Camp Mitre Peak is located in the Davis Mountains between Alpine and Fort Davis. There are three cabins, known as Kickapoo, Apache, and Seminole, located in Fern Canyon. There are also three tent units: Mescalero, Tonkawa, and Chippewa. These have views of Mitre Peak. The Janice Hill Mathews Amphitheater seats over 200 people and campfires are held here. The Pamela Catherine Haas Horseback Riding Arena, nicknamed Rebel Arena, gives girls the opportunity to participate in western riding and trail riding programs. The Laura Van Pelt Complex supports indoor activities. The complex consists of a pavilion and an educational building. The latter includes a kitchen and a darkroom. Alumni and supporters of the camp can join Troop Mitre.


  • Camp Pioneer in Sunland Park, NM
  • Camp Mitre Peak in Fort Davis, TX

Girl Scouts - Diamonds of Arkansas, Oklahoma and Texas

See Scouting in Arkansas.

Headquarters: North Little Rock, Arkansas

Girl Scouts of Greater South Texas

Formed by the merger of Girl Scouts Paisano Council and Girl Scouts — Tip of Texas Council in 2007.

Headquarters: Harlingen, TX

Council Offices:

  • Corpus Christi, TX
  • McAllen, TX

Program Centers:

  • Laredo, TX
  • Victoria, TX


  • Camp Bayview is 18 acres (73,000 m2) near Bayview, TX along the Los Cuates Resaca. There are cabins and bungalows to accommodate campers. There is a swimming pool, amphitheater and a covered pavilion.
  • Camp Green Hill is spread over almost 50 acres (200,000 m2) and is located near Mathis, TX on Lake Corpus Christi. The site is mostly wooded. Small craft can be launched from the waterfront.

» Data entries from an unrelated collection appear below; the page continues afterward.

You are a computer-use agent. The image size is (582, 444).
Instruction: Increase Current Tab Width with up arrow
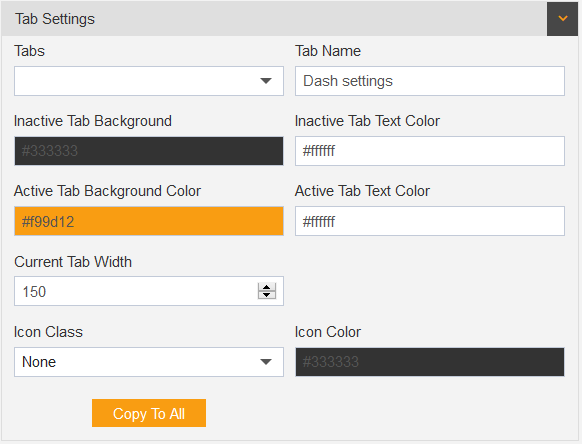[x=267, y=287]
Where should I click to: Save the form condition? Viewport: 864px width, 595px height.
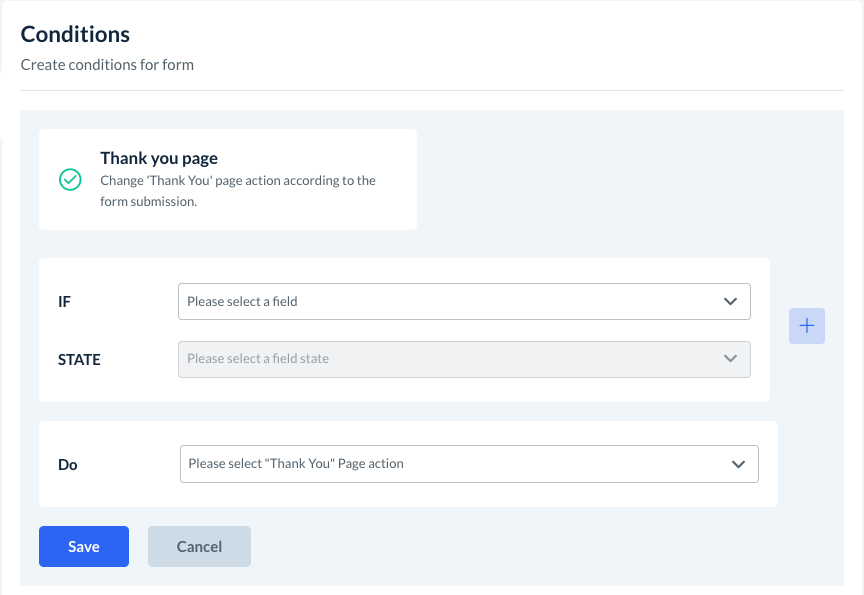click(84, 546)
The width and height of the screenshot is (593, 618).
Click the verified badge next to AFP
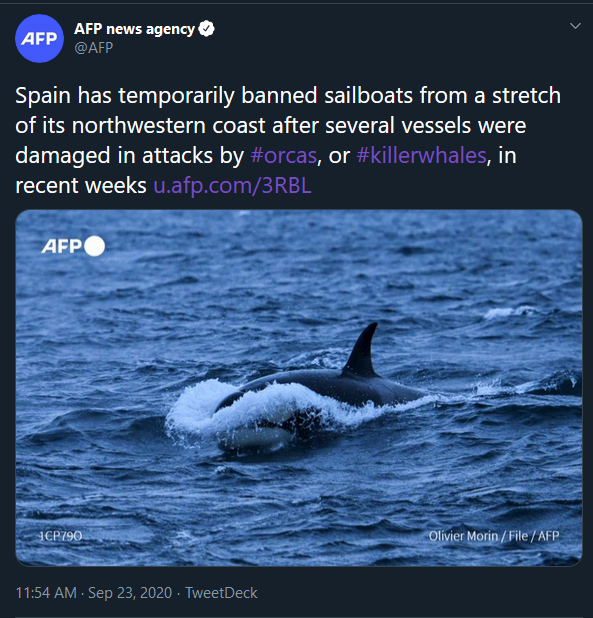pos(206,29)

Girl Scouts of Northeast Texas

New council formed by the merger of Cross Timbers, Red River Valley, and Tejas Councils. 42,761 girls are in this council, 61% of which are in troops. This council serves girls in 32 counties. The first troop in the Dallas area was formed in December 1920.

Headquarters: Dallas, TX


  • Camp Bette Perot - A resident summer camp near Palestine, Texas
  • Camp Rocky Point - A resident summer camp on Lake Texoma founded in 1952.
  • Camp Whispering Cedars - 20 minutes from downtown Dallas
  • Camp Whispering Oaks - 1729 W Sherman Dr, Aubrey TX 76627 - 40 woody, hilly acres
  • Camp Kadohadacho - on Lake Texoma
  • Camp Gambill - 54 acres (220,000 m2) near Paris, Texas. Initial bit donated in 1947 by John C. Gambill

Girl Scouts of San Jacinto Council

Girl Scouts of San Jacinto Council serves 26 counties in Southeast Texas, including Angelina, Brazoria, Chambers, Fort Bend, Galveston, Hardin, Harris, Houston, Jasper, Jefferson, Liberty, Matagorda, Montgomery, Nacogdoches, Newton, Orange, Polk, Sabine, San Augustine, San Jacinto, Shelby, Trinity, Tyler, Walker, Waller, and Wharton. Headquarters: Houston, Texas

Program Place and Goodykoontz Museum of Girl Scout History

The Program Place and Goodykoontz Museum of Girl Scout History opened in 2007. It is situated next to the headquarters building and is intended to function in harmony with the headquarters on the shared site. The Program Place includes a library, theater, Girl Scout shop, stage, café and a lounge for older girls, as well as a park with fire pit. The Goodykoontz Museum of Girl Scout History, in the same building, features a timeline from the start of the council in the 1920s until the present, and interactive displays. The building acquisition and renovation cost $5.6 million.[3] The entrance canopy of the Program Place was designed and built by University of Houston graduate architecture students.[4] The pavilion was represents a Girl Scout sash.[5]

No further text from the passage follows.